> **WHAT YOU NEED TO DO**: Nothing but the lines below between the line holding "赞 () (219, 386)" and the line holding "主机测评 (300, 39)", inclusive, should appear in the answer, each set down exactly.

> **AVAILABLE RECORDS**:
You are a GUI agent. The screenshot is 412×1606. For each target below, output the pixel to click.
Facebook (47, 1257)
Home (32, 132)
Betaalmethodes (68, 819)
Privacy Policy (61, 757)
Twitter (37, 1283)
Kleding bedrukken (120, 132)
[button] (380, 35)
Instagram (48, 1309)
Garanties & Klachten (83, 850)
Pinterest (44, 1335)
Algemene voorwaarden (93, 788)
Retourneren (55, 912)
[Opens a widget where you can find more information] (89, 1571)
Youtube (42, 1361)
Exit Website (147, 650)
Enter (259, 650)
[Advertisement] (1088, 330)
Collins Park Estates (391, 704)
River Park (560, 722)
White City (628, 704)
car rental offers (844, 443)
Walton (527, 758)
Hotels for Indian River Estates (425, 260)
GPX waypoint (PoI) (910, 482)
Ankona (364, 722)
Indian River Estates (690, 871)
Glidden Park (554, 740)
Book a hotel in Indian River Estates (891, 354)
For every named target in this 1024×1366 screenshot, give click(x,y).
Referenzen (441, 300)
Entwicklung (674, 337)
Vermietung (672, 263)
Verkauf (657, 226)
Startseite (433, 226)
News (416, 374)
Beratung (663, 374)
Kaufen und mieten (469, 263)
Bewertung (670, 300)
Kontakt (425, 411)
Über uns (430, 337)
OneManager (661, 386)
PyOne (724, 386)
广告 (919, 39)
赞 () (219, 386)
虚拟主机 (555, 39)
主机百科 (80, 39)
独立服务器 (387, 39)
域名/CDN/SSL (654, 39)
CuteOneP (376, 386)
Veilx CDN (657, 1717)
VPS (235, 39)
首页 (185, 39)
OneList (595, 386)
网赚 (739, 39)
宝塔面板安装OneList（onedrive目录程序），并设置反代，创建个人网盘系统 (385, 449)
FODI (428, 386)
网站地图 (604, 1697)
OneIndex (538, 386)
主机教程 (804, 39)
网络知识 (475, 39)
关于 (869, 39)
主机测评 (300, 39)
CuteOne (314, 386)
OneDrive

> **COMPLETED TASK**:
赞 () (219, 386)
虚拟主机 (555, 39)
主机百科 (80, 39)
独立服务器 (387, 39)
域名/CDN/SSL (654, 39)
CuteOneP (376, 386)
Veilx CDN (657, 1717)
VPS (235, 39)
首页 (185, 39)
OneList (595, 386)
网赚 (739, 39)
宝塔面板安装OneList（onedrive目录程序），并设置反代，创建个人网盘系统 (385, 449)
FODI (428, 386)
网站地图 (604, 1697)
OneIndex (538, 386)
主机教程 (804, 39)
网络知识 (475, 39)
关于 (869, 39)
主机测评 (300, 39)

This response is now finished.